PAGE:
It doesn't seem that long ago that I was writing an article titled "Designing for the New Millennium,” and all of a sudden it is 20 years later, and the design world seems to be headed in a different direction. I came to this realization last week, when I was visiting two of my clients who have one of those magnificent eighteenth-century townhouses on Delancey Street in Center City.  

   They are staunch traditionalists. Each room is done in a strict federal style. The antique furniture is delicately inlaid, the fabrics have soft patterns of laurel wreaths and acanthus leaves and the walls are covered in urns and scrolls. The architecture is, of course, pristine. After our meeting, we were musing about the many and various design styles that are available today, when they said I simply had to see how one of their neighbors had decorated his townhouse. As luck would have it, the gentleman was home, and he agreed to have us come over.

Of course, I was expecting a design in keeping with the style of his home, similar to the style and feel of my client's. And it was, and yet, it wasn't. What I saw seemed to epitomize      exactly what is happening to traditionalism today. The layout of the house was very much like my client's: a small entrance hall vestibule, followed by a looming stair hall, with the formal living and dining rooms to one side.

Upon entering, the "feel” of the house was immediately different. While still traditional in nature, it was cool, not in temperature, but in appearance. The owner had recently purchased some beautiful Regency tables, with their flowing lines and swag ornamentation. Along with the tables, two Adam style sofas with flared arms and carule legs completed the living room’s furnishings. But instead of covering the pieces in fabrics adorned with wreaths and rosettes or arrows and lances, they were covered in a solid cornflower blue velvet.

OBJECTIVE A:
Decide whether each statement agrees with the passage on townhouse design: (i) the clients own an eighteenth-century townhouse on Delancey Street in Center City; (ii) the neighbor's Adam style sofas were covered in fabric with laurel wreaths; (iii) the neighbor was away when the visit was suggested. Answer yes or no for each, and quote the words of the passage that decide it.
OBJECTIVE B:
Carry the passage on townhouse design forward from its final sentence.

DATA SEGMENT:
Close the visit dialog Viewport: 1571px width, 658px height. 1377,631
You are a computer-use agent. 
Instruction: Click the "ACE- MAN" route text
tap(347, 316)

EXERCISE RESPONSE A:
(i) Yes: "one of those magnificent eighteenth-century townhouses on Delancey Street in Center City"
(ii) No: "they were covered in a solid cornflower blue velvet"
(iii) No: "the gentleman was home, and he agreed to have us come over"

EXERCISE RESPONSE B:
The room seemed sparsely furnished — quite obviously by design, not lack of resources, with the remaining seating covered in a solid nubby taupe and brown linen!     The effect of the blue sofas and the understated chairs took on a contemporary air, even though I knew I was looking at antique furnishings within an equally historic building.

It was, to say the least, stunning. The windows were also treated with simple blue velvet panels, hung against a meticulously matched textured taupe wall covering. Was it a silk fabric, or an expertly applied textured paint? It was the perfect backdrop to the room's style: refined, but certainly not sleek; cool, but certainly not cold; exceedingly elegant, but in a most understated fashion!            The simplicity of the fabrics allowed the magnificent lines of the furnishings and the architecture of the space to take center stage.

And it was the fabrics themselves that provided the light for the furniture and architecture to shine.

This person, the owner, had done it. He had captured what every traditionalist is trying to do today in the world of design. He created a modern look within an eighteenth-century townhouse with original architecture, antique furnishings and luxurious fabrics. He had succeeded in being "cool," yet was the pinnacle of warmth!

I was still standing there, taking it all in, when my client nudged me.

"What do you think?" she asked.

"I think it is fabulous," I said.

"Should we re-do ours?" she asked.

“No,” I replied thoughtfully. “This is traditionalism in 2020 and your home is Traditionalism.”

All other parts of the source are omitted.